-- START OF SUPPLIED MATERIAL --

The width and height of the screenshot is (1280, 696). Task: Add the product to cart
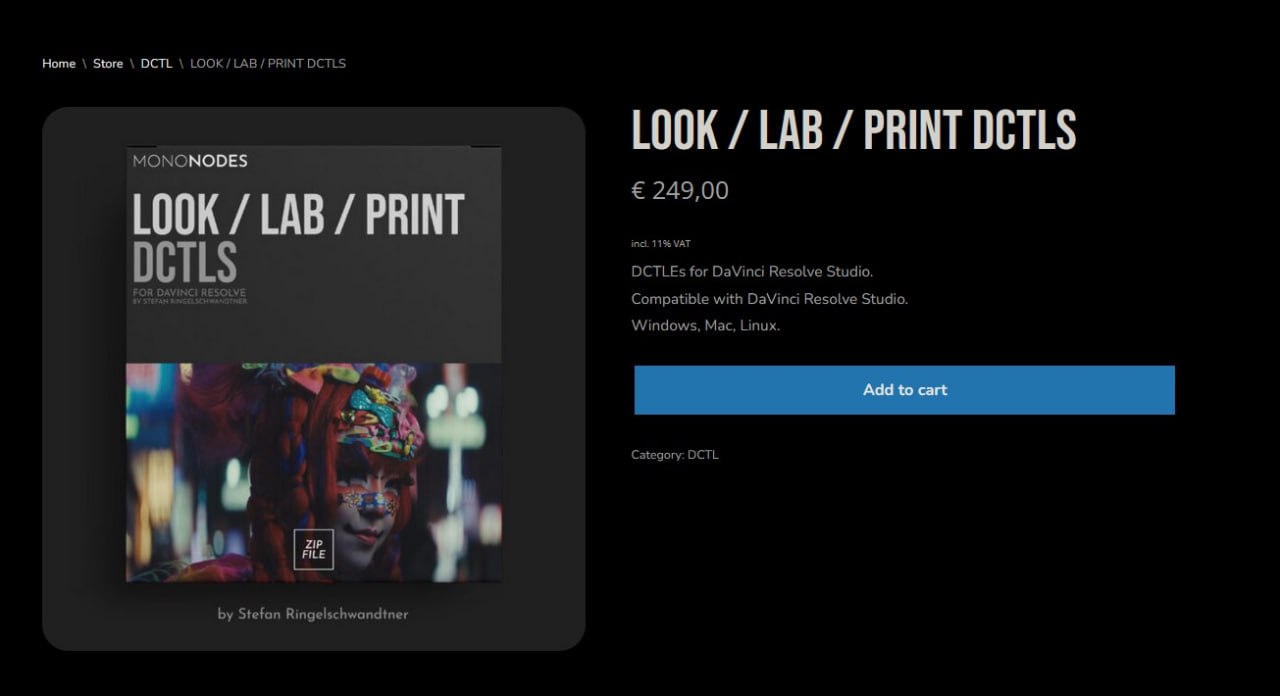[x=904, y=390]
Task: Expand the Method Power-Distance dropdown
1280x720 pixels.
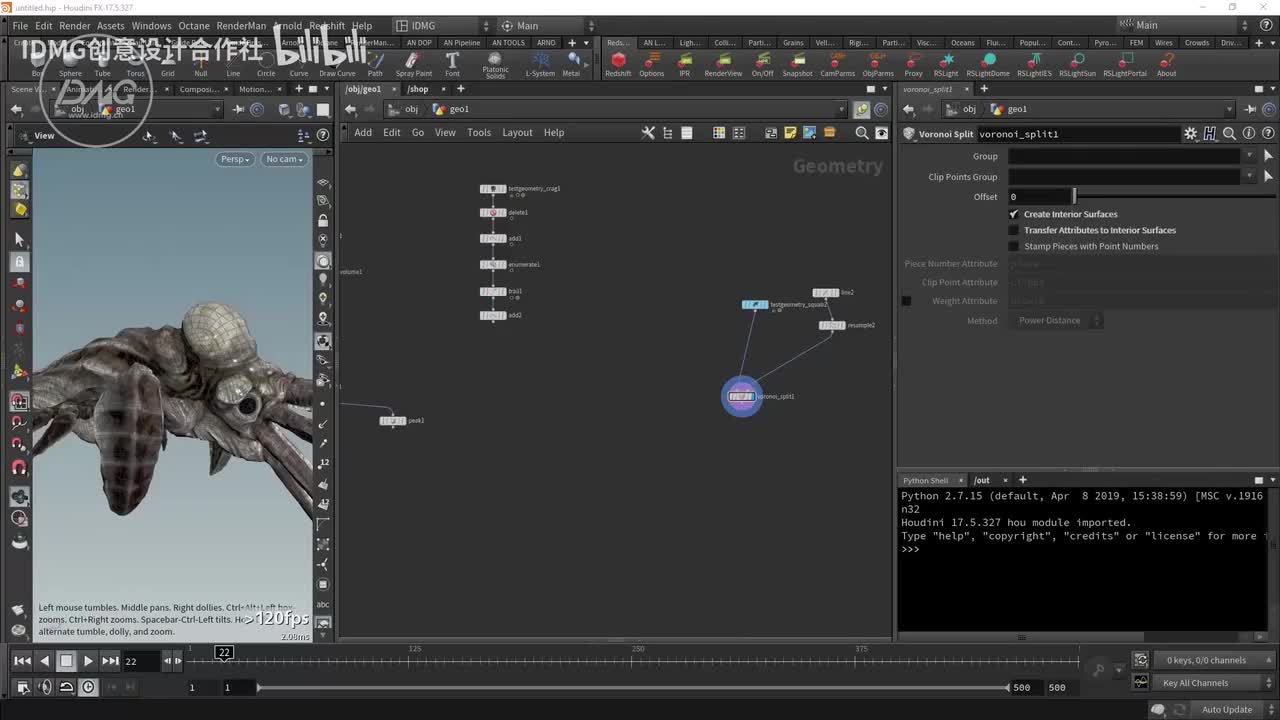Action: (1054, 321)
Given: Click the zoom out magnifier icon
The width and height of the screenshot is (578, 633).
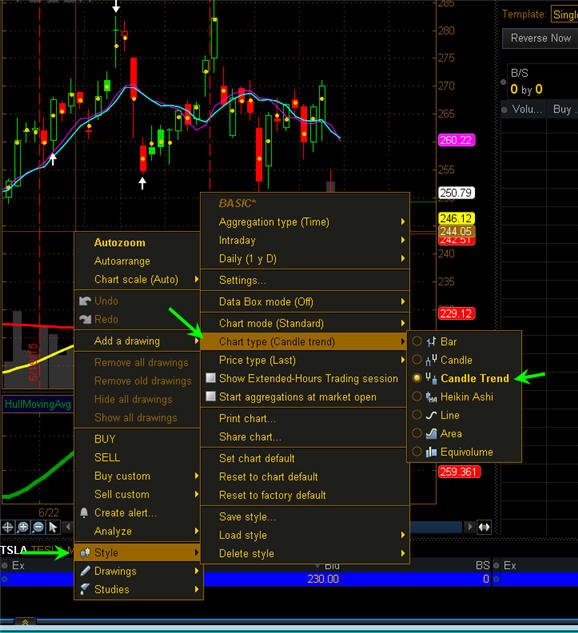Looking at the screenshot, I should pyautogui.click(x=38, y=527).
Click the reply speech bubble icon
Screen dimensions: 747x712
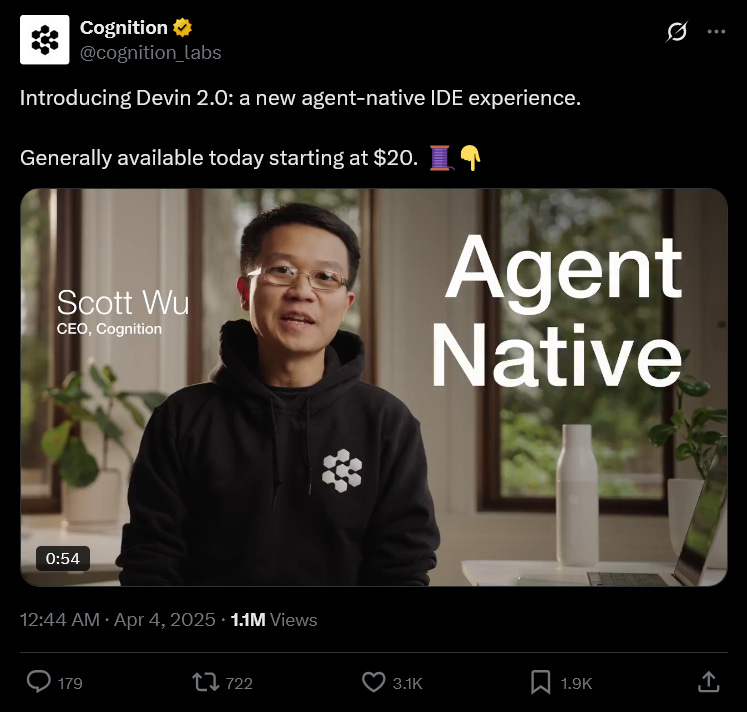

-- END OF SUPPLIED MATERIAL --

» BRIEF
Extract every line in the listing above that contains the string "width", matching case exactly.

» RESPONSE
The width and height of the screenshot is (1280, 696). Task: Add the product to cart
The width and height of the screenshot is (578, 633).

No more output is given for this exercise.